Future of Telehealth
With the COVID-19 pandemic bringing to light the various needs of patients and the ways in which remote medical practices can address those needs, we can see what the future of telehealth holds. To avoid risking exposure to the virus, patients who needed ongoing care turned to telehealth as an alternative method of monitoring chronic conditions and addressing urgent, but minor, issues that would otherwise have gone ignored. In addition to modernizing the healthcare system, telehealth gives patients and healthcare providers more freedom and flexibility, and it makes healthcare more accessible to those who may have difficulty getting to an in-person visit. However, what does this portend for the ensuing years?

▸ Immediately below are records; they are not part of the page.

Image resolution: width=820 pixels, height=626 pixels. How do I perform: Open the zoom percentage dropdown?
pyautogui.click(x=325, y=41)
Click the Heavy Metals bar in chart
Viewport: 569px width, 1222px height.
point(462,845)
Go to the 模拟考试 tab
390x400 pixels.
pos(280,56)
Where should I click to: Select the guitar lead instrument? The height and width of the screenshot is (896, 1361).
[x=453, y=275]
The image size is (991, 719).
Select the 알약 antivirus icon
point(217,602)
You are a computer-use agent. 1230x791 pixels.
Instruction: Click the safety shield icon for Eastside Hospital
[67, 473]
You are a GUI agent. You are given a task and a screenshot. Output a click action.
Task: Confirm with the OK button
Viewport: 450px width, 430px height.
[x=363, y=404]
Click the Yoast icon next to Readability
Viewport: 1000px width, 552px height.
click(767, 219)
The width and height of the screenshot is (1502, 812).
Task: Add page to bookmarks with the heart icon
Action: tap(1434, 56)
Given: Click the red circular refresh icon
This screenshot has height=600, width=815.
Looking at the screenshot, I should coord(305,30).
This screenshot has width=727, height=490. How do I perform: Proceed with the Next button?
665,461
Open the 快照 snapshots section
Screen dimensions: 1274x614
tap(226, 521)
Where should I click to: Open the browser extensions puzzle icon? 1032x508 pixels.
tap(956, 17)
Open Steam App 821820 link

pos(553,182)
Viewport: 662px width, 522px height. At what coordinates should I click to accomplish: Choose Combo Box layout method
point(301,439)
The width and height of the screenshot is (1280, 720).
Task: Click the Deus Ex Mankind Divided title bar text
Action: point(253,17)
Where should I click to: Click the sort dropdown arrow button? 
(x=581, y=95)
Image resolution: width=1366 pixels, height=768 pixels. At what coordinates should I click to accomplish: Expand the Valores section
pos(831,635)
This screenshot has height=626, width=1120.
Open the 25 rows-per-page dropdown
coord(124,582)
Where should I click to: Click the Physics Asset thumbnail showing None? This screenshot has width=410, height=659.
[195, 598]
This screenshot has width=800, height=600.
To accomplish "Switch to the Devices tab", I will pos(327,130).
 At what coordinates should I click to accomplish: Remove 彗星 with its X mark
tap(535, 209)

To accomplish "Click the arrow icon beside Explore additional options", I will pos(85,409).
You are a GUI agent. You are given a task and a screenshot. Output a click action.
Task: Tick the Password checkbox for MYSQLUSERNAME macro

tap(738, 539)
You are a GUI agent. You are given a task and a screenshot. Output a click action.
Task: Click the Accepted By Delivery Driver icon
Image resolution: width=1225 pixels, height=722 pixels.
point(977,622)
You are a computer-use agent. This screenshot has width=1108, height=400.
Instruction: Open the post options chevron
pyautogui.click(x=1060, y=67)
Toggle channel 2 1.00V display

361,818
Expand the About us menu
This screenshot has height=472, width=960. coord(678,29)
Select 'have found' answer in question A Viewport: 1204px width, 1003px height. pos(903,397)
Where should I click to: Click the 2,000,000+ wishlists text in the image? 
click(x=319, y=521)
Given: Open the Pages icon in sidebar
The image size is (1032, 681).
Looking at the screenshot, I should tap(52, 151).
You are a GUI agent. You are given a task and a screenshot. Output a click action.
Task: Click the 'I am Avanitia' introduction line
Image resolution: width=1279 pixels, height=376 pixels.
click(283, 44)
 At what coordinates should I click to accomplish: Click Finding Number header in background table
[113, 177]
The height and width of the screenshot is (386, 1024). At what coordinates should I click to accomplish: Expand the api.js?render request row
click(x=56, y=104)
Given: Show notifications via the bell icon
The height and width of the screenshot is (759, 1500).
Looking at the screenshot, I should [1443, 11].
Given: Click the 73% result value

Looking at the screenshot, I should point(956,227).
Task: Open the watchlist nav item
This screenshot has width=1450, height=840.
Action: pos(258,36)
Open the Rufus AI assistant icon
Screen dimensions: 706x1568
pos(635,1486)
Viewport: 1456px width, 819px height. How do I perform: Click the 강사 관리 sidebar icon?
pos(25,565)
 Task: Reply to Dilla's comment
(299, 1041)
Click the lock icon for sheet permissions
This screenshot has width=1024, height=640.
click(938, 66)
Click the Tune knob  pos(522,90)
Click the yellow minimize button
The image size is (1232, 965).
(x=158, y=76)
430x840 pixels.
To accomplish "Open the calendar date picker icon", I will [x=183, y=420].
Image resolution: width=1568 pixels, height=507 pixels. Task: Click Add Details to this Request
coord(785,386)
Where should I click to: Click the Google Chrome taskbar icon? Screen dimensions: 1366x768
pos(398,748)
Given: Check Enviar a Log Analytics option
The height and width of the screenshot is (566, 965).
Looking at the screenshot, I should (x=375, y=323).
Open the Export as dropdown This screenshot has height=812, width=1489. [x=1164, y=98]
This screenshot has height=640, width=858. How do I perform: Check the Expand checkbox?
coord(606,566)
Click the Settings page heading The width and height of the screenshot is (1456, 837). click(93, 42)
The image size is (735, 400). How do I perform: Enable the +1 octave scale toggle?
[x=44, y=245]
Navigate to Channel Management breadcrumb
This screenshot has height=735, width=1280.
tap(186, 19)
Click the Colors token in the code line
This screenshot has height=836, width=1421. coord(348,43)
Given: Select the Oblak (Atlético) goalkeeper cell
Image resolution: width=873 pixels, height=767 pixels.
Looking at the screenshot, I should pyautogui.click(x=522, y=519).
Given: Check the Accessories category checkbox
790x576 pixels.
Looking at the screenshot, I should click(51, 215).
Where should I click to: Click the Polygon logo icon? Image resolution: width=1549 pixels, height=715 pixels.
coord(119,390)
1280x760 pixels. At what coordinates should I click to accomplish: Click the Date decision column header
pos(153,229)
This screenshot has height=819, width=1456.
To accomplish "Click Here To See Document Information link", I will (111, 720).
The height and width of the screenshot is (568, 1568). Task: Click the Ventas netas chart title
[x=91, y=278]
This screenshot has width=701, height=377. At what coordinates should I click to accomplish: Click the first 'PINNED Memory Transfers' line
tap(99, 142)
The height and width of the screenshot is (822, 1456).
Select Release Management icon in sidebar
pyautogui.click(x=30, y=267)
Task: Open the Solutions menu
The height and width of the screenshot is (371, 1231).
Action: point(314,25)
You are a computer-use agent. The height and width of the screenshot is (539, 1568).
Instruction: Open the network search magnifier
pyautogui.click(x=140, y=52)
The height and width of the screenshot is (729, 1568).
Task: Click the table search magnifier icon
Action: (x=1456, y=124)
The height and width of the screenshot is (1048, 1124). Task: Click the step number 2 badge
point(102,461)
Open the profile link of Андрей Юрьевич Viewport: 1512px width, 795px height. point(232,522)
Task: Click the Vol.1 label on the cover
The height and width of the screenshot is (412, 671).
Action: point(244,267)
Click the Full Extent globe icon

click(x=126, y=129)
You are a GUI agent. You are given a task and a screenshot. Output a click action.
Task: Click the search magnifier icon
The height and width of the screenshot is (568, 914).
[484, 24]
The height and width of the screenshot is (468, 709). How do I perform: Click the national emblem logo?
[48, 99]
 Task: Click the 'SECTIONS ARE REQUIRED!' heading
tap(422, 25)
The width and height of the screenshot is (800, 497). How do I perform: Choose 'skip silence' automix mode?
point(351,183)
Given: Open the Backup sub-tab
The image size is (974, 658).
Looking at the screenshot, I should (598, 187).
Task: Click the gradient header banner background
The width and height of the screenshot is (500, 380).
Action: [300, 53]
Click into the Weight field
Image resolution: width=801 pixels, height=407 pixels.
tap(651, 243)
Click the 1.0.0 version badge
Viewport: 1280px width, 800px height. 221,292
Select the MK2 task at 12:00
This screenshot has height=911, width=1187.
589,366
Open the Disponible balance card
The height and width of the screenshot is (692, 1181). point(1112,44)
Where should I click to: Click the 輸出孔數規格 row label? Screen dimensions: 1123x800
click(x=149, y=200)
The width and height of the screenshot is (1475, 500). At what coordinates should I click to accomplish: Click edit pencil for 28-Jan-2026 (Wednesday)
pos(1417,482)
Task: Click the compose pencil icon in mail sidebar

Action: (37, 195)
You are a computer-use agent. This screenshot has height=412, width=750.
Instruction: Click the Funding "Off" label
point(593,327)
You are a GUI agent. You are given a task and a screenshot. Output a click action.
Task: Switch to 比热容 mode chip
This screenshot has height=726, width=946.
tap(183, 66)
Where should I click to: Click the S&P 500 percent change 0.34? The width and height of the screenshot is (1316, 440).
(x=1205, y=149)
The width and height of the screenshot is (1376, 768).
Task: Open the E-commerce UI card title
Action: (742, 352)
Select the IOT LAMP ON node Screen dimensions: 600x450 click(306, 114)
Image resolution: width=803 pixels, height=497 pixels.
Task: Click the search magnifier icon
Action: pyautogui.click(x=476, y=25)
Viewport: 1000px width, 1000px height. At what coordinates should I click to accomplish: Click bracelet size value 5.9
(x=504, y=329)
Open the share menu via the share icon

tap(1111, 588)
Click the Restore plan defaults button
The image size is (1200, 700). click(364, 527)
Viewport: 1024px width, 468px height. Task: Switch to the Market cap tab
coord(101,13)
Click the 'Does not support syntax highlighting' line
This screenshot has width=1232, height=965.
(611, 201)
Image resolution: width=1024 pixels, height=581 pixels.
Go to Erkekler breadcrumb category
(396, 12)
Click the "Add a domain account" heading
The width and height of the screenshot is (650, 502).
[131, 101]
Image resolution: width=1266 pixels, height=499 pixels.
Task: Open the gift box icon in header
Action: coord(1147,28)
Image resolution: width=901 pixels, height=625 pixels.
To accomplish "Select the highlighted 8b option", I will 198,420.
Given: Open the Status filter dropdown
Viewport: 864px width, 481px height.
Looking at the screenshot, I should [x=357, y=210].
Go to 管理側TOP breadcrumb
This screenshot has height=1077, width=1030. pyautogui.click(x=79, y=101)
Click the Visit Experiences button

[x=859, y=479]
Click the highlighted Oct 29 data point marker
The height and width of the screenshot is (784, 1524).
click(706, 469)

It is expected that advances in technology readily available to patients, such as smartphones and smartwatches with monitoring capabilities, will improve telehealth in the coming years. Already, the Apple Watch’s most recent incarnation can monitor heart rate, oxygen levels, detect irregular heartbeats and sleeping patterns, alert first responders after a fall, and provide a single-lead EKG reading that can be exported to a PDF document and uploaded to a cardiologist for review. Future incarnations of the device, or similar devices, might measure blood pressure, blood glucose levels, respiration, and other critical vital readings all from a device a patient wears every day. Wearable technology is on the rise, and integrating with various health applications on smartphones can allow for regular monitoring and uploading of data to medical professionals. Telehealth is here to stay, and as it begins to expand to cover a wider scope of conditions and actions for patients and providers, in the near future, an office visit might be as simple as putting on a virtual reality headset, activating a wearable device, and having a conversation with your provider in a VR environment while all necessary tests and diagnoses are conducted remotely. In this future era, “TM” healthcare will likely be just regular healthcare.